- **Given instruction**: Arrange the records from the line containing "Open the In Mouse Lock Mode dropdown" through the line containing "point(551,310)" as a two-column CSV with the columns input and output. Give one row per record, with its text and its answer each in a single quoted field and every line break replaced by a space.

- **Data for processing**:
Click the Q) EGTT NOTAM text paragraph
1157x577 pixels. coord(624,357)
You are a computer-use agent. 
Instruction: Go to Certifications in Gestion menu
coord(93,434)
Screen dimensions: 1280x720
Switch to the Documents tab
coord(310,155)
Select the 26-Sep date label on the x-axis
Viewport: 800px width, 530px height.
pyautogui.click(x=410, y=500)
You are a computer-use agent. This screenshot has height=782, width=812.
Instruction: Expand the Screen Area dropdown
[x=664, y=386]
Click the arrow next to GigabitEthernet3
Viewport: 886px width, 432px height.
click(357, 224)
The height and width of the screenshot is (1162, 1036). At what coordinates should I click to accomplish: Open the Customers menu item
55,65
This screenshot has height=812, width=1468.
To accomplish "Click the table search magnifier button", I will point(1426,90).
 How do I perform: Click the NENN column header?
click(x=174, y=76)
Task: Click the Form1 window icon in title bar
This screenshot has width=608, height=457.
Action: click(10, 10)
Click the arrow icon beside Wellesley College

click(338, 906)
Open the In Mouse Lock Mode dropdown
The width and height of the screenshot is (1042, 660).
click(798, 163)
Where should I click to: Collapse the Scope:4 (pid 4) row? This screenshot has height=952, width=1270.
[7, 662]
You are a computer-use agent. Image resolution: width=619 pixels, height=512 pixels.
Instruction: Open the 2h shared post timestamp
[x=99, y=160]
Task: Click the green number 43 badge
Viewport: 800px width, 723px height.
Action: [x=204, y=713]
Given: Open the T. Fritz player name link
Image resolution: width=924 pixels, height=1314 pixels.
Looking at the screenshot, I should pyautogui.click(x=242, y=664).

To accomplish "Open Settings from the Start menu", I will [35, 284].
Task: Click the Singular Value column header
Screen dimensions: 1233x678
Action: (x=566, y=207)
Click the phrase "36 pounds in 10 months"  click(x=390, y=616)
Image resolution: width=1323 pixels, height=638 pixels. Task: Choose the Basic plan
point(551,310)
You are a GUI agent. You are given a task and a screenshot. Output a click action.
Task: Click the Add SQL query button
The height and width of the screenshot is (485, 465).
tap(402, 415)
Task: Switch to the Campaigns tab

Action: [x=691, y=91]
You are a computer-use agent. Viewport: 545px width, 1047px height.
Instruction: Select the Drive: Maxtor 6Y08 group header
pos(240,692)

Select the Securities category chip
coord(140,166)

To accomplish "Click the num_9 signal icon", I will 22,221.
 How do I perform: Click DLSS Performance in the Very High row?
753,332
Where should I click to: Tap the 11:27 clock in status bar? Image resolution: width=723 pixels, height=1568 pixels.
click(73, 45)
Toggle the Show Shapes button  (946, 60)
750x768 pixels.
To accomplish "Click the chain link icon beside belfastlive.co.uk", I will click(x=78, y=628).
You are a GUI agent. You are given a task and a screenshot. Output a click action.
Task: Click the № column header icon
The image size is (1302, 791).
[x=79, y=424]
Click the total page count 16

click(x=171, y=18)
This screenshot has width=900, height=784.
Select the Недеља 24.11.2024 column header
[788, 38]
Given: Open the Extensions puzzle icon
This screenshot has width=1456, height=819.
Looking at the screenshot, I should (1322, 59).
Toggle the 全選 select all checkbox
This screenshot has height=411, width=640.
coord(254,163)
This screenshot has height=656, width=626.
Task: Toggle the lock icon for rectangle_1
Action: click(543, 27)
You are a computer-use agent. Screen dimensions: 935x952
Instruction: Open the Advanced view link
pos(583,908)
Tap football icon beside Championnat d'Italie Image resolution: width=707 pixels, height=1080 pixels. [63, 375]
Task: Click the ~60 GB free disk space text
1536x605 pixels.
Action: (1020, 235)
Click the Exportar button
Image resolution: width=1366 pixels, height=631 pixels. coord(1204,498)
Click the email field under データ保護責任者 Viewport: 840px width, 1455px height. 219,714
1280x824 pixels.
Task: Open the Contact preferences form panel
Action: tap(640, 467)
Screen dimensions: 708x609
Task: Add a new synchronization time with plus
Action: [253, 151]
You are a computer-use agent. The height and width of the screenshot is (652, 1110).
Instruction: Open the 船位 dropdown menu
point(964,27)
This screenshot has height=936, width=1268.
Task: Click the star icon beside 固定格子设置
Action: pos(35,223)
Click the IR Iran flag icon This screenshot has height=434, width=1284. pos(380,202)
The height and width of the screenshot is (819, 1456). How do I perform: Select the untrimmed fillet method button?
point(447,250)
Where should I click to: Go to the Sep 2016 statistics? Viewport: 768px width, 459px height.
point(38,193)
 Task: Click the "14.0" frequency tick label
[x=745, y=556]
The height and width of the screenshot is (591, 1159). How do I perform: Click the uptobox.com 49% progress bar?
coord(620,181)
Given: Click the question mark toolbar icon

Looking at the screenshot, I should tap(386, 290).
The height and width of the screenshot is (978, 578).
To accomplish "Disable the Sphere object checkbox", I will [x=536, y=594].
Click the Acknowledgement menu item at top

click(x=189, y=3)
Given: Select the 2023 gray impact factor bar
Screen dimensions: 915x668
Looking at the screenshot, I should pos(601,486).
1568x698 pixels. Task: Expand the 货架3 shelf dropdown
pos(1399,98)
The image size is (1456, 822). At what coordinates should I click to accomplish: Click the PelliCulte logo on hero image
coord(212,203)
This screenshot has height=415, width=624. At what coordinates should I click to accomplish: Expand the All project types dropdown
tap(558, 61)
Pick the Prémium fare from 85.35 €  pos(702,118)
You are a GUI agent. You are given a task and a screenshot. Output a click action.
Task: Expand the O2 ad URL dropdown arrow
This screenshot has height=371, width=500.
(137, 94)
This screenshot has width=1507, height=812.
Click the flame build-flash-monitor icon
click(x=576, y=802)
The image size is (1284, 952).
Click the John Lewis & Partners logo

- **Solution to the problem**:
input,output
"Open the In Mouse Lock Mode dropdown The width and height of the screenshot is (1042, 660).","click(798, 163)"
"Where should I click to: Collapse the Scope:4 (pid 4) row? This screenshot has height=952, width=1270.","[7, 662]"
"You are a computer-use agent. Image resolution: width=619 pixels, height=512 pixels. Instruction: Open the 2h shared post timestamp","[x=99, y=160]"
"Task: Click the green number 43 badge Viewport: 800px width, 723px height.","Action: [x=204, y=713]"
"Given: Open the T. Fritz player name link Image resolution: width=924 pixels, height=1314 pixels.","Looking at the screenshot, I should pyautogui.click(x=242, y=664)."
"To accomplish ""Open Settings from the Start menu"",","I will [35, 284]."
"Task: Click the Singular Value column header Screen dimensions: 1233x678","Action: (x=566, y=207)"
"Click the phrase ""36 pounds in 10 months""","click(x=390, y=616)"
"Image resolution: width=1323 pixels, height=638 pixels. Task: Choose the Basic plan","point(551,310)"